0x0000006d:     DW_TAG_inlined_subroutine
                  DW_AT_abstract_origin	(0x00000000000000b0 "sum")
                  DW_AT_low_pc	(0x00000000002016ef)
                  DW_AT_high_pc	(0x00000000002016f1)
                  DW_AT_call_file	("main.c")
                  DW_AT_call_line	(5)
                  DW_AT_call_column	(0x19)

0x00000081:       DW_TAG_formal_parameter
                    DW_AT_location	(DW_OP_reg0 RAX)
                    DW_AT_abstract_origin	(0x00000000000000bc "a")

0x00000088:       DW_TAG_formal_parameter
                    DW_AT_location	(DW_OP_reg2 RCX)
                    DW_AT_abstract_origin	(0x00000000000000c7 "b")
...

Note that each entry within the concrete inlined instance tree in the main.c CU has a DW_AT_abstract_origin attribute which refers to a corresponding entry within the abstract instance tree in the sum.c CU.
llvm-dwarfdump --statistics did not properly report DW_TAG_formal_parameters/DW_TAG_variables from concrete inlined instance trees which had 0% location coverage and which referred to a different CU, mainly because information about abstract instance trees and their parameters/variables was stored locally - just for the currently processed CU, rather than globally - for all CUs.
In particular, if the concrete inlined instance tree from the example above was to look like this (i.e. parameter b has 0% location coverage, hence why it's missing):

0x0000006d:     DW_TAG_inlined_subroutine
                  DW_AT_abstract_origin	(0x00000000000000b0 "sum")
                  DW_AT_low_pc	(0x00000000002016ef)
                  DW_AT_high_pc	(0x00000000002016f1)
                  DW_AT_call_file	("main.c")
                  DW_AT_call_line	(5)
                  DW_AT_call_column	(0x19)

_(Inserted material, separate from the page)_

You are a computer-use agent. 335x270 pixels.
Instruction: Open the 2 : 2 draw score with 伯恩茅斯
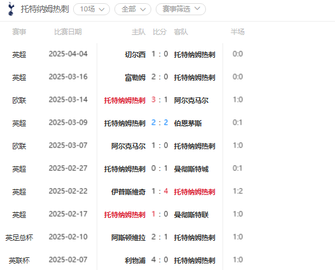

0x00000081:       DW_TAG_formal_parameter
                    DW_AT_location	(DW_OP_reg0 RAX)
                    DW_AT_abstract_origin	(0x00000000000000bc "a")

llvm-dwarfdump --statistics would have not reported b as such.

Diff Detail

Event Timeline

dmilosevic141 created this revision.Nov 9 2021, 12:09 AM
dmilosevic141 requested review of this revision.Nov 9 2021, 12:09 AM
Herald added a project: Restricted Project. · View Herald TranscriptNov 9 2021, 12:09 AM
Herald added a subscriber: MaskRay. · View Herald Transcript

Thanks for this! Some initial comments inline.

llvm/test/tools/llvm-dwarfdump/X86/LTO_CCU_zero_loc_cov.ll
87–90

I think we don't need these attributes, so we can get rid of them.

96

we can get rid of the " (https://github.com/dmilosevic141/llvm-project.git 16083be64e5aa8ae2b32be0dbfb3b383b3c562ea)" part.

99

here as well

100
101
129–131

all these three locations can be replaced with just one (and also all the other locations with the same scope could be removed/replaced)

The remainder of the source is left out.